Studies on site directed integration using fusion proteins may lead to a new approach for inserting exogenous genes at specific chromosomal sites and improve the therapeutic application of current retroviral and lentiviral vectors. Using an in trans method (Holmes-Son, et al, J Virol., 2000;74:11548), we incorporated the synthetic polydactyl zinc finger E2C fused to the N- (E2C/IN) or C- (IN/E2C) terminus of IN into HIV-1 virions. E2C contains six zinc finger domains and recognizes a unique contiguous 18-bp sequence (e2c) located within the 5'untranslated region of erbB2 gene on human chromosome 17. These viruses were infectious and capable of performing integration at a level ranging from 6 to 12% of viruses containing wild-type (WT) IN. Human Hela cells, an ovary epithelial cell line, were infected by viruses containing WT-IN or fusion proteins. Chromosomal DNA from infected cells was isolated three days post-infection and the number of proviruses was determined using a quantitative real-time PCR assay.
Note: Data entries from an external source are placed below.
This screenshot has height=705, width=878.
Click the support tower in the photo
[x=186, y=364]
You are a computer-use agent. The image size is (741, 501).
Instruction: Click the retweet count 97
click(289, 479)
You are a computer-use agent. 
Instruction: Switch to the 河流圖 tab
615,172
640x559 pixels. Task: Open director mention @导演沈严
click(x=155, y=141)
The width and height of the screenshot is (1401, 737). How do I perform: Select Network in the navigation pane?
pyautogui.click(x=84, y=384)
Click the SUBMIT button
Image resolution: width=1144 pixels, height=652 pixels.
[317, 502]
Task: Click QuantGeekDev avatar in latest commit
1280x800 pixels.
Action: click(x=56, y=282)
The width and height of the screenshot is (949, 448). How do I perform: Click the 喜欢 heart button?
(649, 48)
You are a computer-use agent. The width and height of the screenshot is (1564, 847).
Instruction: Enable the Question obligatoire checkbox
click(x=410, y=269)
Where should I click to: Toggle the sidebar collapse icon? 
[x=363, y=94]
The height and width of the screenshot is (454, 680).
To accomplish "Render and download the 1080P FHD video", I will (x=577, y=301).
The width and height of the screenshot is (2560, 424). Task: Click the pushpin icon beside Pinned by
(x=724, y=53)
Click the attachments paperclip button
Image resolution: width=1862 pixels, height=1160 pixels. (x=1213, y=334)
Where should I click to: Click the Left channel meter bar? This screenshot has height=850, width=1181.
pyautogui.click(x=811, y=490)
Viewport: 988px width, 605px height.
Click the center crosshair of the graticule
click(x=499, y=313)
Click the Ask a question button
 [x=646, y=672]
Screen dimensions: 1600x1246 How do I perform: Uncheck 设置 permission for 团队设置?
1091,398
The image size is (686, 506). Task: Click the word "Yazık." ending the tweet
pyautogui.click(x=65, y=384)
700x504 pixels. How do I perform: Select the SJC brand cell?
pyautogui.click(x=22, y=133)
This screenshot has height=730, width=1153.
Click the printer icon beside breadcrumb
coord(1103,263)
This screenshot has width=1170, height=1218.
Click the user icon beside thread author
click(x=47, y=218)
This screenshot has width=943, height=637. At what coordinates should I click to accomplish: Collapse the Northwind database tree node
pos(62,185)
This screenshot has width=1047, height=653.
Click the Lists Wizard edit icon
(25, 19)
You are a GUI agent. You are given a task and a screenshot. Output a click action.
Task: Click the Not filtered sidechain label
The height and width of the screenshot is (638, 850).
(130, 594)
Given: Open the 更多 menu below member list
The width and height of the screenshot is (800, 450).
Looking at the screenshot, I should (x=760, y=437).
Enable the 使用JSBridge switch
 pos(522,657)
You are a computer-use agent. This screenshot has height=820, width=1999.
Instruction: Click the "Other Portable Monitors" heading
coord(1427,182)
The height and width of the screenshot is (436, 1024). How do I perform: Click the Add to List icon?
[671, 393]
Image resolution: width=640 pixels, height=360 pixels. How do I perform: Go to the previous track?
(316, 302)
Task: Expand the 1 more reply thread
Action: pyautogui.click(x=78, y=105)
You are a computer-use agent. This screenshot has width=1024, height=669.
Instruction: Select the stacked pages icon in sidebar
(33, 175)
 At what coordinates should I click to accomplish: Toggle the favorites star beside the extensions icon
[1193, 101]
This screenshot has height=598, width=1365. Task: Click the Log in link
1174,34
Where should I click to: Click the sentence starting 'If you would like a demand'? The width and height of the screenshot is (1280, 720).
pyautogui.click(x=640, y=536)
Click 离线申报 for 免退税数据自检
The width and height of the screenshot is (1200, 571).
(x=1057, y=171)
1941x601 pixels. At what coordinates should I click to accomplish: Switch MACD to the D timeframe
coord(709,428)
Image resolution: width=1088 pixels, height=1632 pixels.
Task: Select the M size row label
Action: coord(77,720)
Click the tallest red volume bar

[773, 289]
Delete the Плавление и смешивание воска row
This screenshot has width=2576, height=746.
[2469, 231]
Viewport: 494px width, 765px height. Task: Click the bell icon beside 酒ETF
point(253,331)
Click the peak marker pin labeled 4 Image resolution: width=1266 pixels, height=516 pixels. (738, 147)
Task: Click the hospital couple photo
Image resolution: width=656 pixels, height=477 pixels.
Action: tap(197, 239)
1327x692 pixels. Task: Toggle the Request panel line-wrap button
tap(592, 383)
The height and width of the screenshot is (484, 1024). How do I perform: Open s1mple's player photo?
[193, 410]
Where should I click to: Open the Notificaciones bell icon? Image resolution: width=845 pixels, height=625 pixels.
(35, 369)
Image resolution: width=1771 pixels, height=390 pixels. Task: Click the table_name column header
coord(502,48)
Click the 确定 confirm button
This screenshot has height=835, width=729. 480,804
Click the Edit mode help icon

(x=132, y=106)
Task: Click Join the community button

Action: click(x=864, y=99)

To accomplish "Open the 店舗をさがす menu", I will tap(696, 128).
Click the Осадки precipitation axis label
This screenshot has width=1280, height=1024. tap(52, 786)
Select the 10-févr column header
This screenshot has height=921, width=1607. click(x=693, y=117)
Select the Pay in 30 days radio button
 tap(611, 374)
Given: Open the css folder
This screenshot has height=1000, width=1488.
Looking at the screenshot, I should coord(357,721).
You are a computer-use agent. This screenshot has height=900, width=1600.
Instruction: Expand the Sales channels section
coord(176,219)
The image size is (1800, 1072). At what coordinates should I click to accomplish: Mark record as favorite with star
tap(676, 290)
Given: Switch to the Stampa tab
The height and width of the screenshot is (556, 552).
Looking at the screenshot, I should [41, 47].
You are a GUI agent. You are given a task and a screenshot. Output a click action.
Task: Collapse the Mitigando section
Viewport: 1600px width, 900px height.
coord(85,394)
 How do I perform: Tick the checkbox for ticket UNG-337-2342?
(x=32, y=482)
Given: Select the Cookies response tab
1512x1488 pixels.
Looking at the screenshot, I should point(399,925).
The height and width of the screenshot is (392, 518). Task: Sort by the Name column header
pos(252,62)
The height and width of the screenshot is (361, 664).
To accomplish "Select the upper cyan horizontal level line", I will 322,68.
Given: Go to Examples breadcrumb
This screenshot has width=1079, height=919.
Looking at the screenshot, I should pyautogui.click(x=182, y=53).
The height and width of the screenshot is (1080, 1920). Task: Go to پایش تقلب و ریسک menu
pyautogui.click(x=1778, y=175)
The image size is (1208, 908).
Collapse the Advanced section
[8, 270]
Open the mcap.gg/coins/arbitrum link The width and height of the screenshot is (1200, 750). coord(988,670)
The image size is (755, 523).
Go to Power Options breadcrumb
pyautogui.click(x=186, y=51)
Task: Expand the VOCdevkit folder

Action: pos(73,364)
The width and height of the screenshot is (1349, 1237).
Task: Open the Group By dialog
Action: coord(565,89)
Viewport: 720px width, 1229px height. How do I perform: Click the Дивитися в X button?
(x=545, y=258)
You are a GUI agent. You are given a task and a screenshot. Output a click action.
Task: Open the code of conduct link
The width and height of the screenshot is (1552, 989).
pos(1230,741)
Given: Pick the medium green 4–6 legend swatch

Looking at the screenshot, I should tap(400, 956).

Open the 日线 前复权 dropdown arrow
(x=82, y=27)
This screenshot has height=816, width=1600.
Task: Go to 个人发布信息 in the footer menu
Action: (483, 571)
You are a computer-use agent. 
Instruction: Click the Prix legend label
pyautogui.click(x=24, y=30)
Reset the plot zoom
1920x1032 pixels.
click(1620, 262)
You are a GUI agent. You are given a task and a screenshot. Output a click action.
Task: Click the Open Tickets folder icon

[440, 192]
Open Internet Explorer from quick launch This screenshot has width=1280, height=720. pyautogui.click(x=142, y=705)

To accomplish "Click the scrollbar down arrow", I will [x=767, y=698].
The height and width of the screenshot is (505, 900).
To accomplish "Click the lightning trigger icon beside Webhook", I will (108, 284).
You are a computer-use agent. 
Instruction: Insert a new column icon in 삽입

The specificity of directed integration was quantified by comparing the number of proviruses near the E2C recognition site (between 100 bp upstream and downstream of e2c) to that of the whole genome. The number of proviruses around the e2c site was six to eleven times higher with viruses containing the E2C fusion proteins (IN/E2C or E2C/IN) than those containing the WT-IN. The results indicated that the IN-E2C fusion protein strategy is capable of directing the integration of lentiviral DNA into a predetermined site in human genome.